# First Couple Of Kills (in A Looooong Time)



## Viper010 (Apr 21, 2012)

as a kid (2 decades+ ago) i used to shoot wasps and sh1tflies with my bb catapult.

a couple of months back i saw Gamekeeper John and Joerg Sprave on utube n got back into slingshots, been working on regaining my old accuracy since.

today i was keeping a pal company on a evening/night carp session, and at the start of the evening a moth landed on the water, about 7 yards out, n i nailed it first shot with a marble, shooting instinctively (to my own surprise lol)

a couple of hours later a waterrat came swimming by, again abt 7-8 yards out. this time i asked my pal first if he minded if i made another splash.
he replied: 'oh heck no, this i gotta see!'

i pulled my slingshot out of my pocket, loaded a marble n shot instinctively again, nailing it right on the noggin, instant kill.

needless to say, i felt twenty years younger in n instant!


----------



## Beanflip (Sep 11, 2010)

Nice shooting Viper. The feeling of hitting the target (whatever it is) is very satisfying.


----------



## Jakerock (Mar 8, 2012)




----------



## reecemurg (Oct 9, 2011)

nice shooting bud !


----------



## Cliff (Aug 14, 2011)

I ordered a Joerg Sprave Cougar ( Dang Kung? ) Slingshot today via computer, so I'll have to wait for it to arrive before I can test out the kind of game that can be killed with it!

Someone stated it will kill Rats and that is pretty good - I have shot Rats with a .22 Rifle that have survived!

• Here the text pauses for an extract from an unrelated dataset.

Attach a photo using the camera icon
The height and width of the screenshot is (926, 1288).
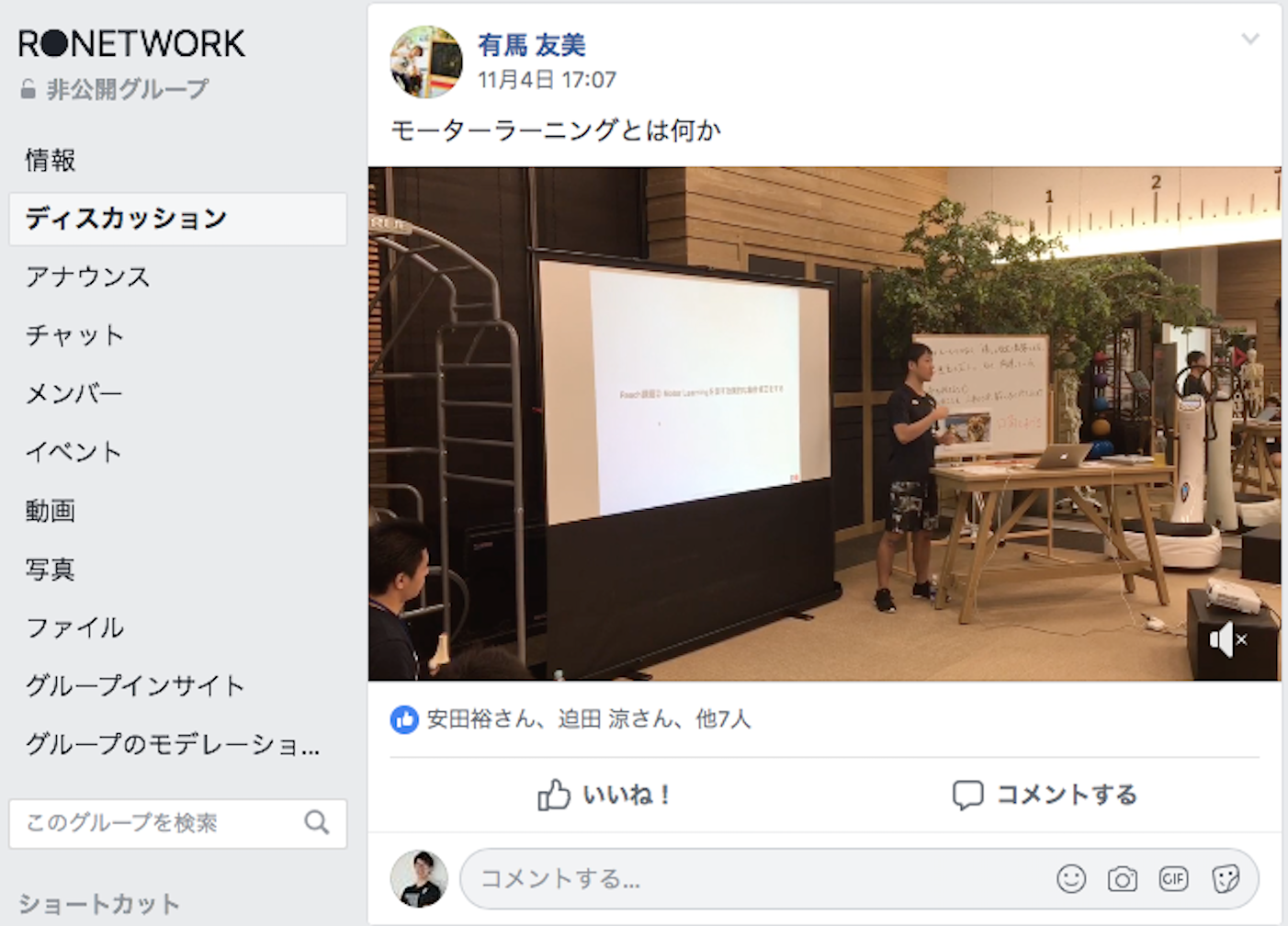[x=1122, y=879]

Will it kill a fox? My dog and I have actually had a fox checking us out on our trail hunting explorations!


----------



## Berkshire bred (Mar 4, 2012)

that is some great shooting. its a great feeling to do something that you know that you enjoy but have not done it in a long time.


----------



## funk3ymunky (May 14, 2012)

Nice shooting! Thats actually a pretty good idea shooting wasps ect. to get your accuracy in, ive never really thought about that







I also might take a slingshot with me next time i go fishing now


----------